## PROVIDED INFORMATION
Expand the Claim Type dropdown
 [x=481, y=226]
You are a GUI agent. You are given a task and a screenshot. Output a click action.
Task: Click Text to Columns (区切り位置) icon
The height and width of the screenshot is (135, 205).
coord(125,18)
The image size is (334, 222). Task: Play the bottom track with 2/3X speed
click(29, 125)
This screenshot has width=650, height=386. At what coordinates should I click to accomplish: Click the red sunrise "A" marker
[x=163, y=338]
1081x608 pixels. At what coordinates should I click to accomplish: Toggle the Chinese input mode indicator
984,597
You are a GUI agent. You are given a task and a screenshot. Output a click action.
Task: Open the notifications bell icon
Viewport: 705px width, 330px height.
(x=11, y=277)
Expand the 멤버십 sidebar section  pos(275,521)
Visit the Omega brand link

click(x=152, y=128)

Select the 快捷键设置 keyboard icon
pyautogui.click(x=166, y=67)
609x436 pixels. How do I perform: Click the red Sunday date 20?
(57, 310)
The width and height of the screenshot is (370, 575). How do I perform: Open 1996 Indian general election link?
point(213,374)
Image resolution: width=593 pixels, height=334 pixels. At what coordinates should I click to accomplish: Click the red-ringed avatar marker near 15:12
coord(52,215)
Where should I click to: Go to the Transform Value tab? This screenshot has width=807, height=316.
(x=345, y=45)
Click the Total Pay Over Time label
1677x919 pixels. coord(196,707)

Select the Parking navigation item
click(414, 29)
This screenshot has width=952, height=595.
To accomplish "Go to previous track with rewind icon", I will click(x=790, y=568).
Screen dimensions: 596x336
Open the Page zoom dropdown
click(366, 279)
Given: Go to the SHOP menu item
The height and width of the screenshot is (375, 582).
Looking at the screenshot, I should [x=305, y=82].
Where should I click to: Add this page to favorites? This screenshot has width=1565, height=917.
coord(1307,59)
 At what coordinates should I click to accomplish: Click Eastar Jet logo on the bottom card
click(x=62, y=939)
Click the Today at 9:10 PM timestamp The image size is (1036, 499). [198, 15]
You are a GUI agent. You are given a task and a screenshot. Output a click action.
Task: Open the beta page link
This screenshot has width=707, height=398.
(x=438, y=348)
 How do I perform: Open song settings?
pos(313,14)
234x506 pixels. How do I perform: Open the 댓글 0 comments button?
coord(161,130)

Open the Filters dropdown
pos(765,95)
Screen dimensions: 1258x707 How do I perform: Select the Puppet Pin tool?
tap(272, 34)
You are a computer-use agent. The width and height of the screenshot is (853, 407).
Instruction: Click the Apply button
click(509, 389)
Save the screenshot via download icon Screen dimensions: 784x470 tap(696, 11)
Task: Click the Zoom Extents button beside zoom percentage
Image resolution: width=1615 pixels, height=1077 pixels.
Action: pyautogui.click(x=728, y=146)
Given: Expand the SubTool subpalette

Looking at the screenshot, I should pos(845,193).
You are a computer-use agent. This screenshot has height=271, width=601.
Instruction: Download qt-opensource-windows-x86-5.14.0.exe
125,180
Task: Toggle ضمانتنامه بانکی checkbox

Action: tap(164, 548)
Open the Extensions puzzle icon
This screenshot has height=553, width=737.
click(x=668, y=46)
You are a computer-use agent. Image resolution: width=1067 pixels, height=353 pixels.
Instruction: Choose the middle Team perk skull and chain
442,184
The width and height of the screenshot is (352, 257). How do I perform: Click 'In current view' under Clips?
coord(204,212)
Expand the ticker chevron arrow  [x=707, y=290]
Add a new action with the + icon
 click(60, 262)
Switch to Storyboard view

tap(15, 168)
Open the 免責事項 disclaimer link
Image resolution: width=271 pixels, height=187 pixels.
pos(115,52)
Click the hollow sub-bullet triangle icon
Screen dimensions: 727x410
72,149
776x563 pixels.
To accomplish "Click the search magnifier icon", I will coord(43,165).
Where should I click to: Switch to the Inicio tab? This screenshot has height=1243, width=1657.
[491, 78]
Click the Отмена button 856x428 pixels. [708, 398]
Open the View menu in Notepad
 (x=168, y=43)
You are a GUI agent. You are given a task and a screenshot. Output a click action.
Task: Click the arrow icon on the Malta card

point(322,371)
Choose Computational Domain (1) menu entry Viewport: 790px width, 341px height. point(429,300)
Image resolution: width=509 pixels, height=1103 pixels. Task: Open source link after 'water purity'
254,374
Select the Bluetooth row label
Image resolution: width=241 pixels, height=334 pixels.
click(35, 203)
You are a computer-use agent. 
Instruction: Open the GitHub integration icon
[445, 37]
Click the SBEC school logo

## PROBLEM TO SOLVE
Reproduce every one of the records above word for word, without changing anything.

## EXERCISE RESULT
Expand the Claim Type dropdown
 [x=481, y=226]
You are a GUI agent. You are given a task and a screenshot. Output a click action.
Task: Click Text to Columns (区切り位置) icon
The height and width of the screenshot is (135, 205).
coord(125,18)
The image size is (334, 222). Task: Play the bottom track with 2/3X speed
click(29, 125)
This screenshot has width=650, height=386. At what coordinates should I click to accomplish: Click the red sunrise "A" marker
[x=163, y=338]
1081x608 pixels. At what coordinates should I click to accomplish: Toggle the Chinese input mode indicator
984,597
You are a GUI agent. You are given a task and a screenshot. Output a click action.
Task: Open the notifications bell icon
Viewport: 705px width, 330px height.
(x=11, y=277)
Expand the 멤버십 sidebar section  pos(275,521)
Visit the Omega brand link

click(x=152, y=128)

Select the 快捷键设置 keyboard icon
pyautogui.click(x=166, y=67)
609x436 pixels. How do I perform: Click the red Sunday date 20?
(57, 310)
The width and height of the screenshot is (370, 575). How do I perform: Open 1996 Indian general election link?
point(213,374)
Image resolution: width=593 pixels, height=334 pixels. At what coordinates should I click to accomplish: Click the red-ringed avatar marker near 15:12
coord(52,215)
Where should I click to: Go to the Transform Value tab? This screenshot has width=807, height=316.
(x=345, y=45)
Click the Total Pay Over Time label
1677x919 pixels. coord(196,707)

Select the Parking navigation item
click(414, 29)
This screenshot has width=952, height=595.
To accomplish "Go to previous track with rewind icon", I will click(x=790, y=568).
Screen dimensions: 596x336
Open the Page zoom dropdown
click(366, 279)
Given: Go to the SHOP menu item
The height and width of the screenshot is (375, 582).
Looking at the screenshot, I should [x=305, y=82].
Where should I click to: Add this page to favorites? This screenshot has width=1565, height=917.
coord(1307,59)
 At what coordinates should I click to accomplish: Click Eastar Jet logo on the bottom card
click(x=62, y=939)
Click the Today at 9:10 PM timestamp The image size is (1036, 499). [198, 15]
You are a GUI agent. You are given a task and a screenshot. Output a click action.
Task: Open the beta page link
This screenshot has width=707, height=398.
(x=438, y=348)
 How do I perform: Open song settings?
pos(313,14)
234x506 pixels. How do I perform: Open the 댓글 0 comments button?
coord(161,130)

Open the Filters dropdown
pos(765,95)
Screen dimensions: 1258x707 How do I perform: Select the Puppet Pin tool?
tap(272, 34)
You are a computer-use agent. The width and height of the screenshot is (853, 407).
Instruction: Click the Apply button
click(509, 389)
Save the screenshot via download icon Screen dimensions: 784x470 tap(696, 11)
Task: Click the Zoom Extents button beside zoom percentage
Image resolution: width=1615 pixels, height=1077 pixels.
Action: pyautogui.click(x=728, y=146)
Given: Expand the SubTool subpalette

Looking at the screenshot, I should pos(845,193).
You are a computer-use agent. This screenshot has height=271, width=601.
Instruction: Download qt-opensource-windows-x86-5.14.0.exe
125,180
Task: Toggle ضمانتنامه بانکی checkbox

Action: tap(164, 548)
Open the Extensions puzzle icon
This screenshot has height=553, width=737.
click(x=668, y=46)
You are a computer-use agent. Image resolution: width=1067 pixels, height=353 pixels.
Instruction: Choose the middle Team perk skull and chain
442,184
The width and height of the screenshot is (352, 257). How do I perform: Click 'In current view' under Clips?
coord(204,212)
Expand the ticker chevron arrow  [x=707, y=290]
Add a new action with the + icon
 click(60, 262)
Switch to Storyboard view

tap(15, 168)
Open the 免責事項 disclaimer link
Image resolution: width=271 pixels, height=187 pixels.
pos(115,52)
Click the hollow sub-bullet triangle icon
Screen dimensions: 727x410
72,149
776x563 pixels.
To accomplish "Click the search magnifier icon", I will coord(43,165).
Where should I click to: Switch to the Inicio tab? This screenshot has height=1243, width=1657.
[491, 78]
Click the Отмена button 856x428 pixels. [708, 398]
Open the View menu in Notepad
 (x=168, y=43)
You are a GUI agent. You are given a task and a screenshot. Output a click action.
Task: Click the arrow icon on the Malta card

point(322,371)
Choose Computational Domain (1) menu entry Viewport: 790px width, 341px height. point(429,300)
Image resolution: width=509 pixels, height=1103 pixels. Task: Open source link after 'water purity'
254,374
Select the Bluetooth row label
Image resolution: width=241 pixels, height=334 pixels.
click(35, 203)
You are a computer-use agent. 
Instruction: Open the GitHub integration icon
[445, 37]
Click the SBEC school logo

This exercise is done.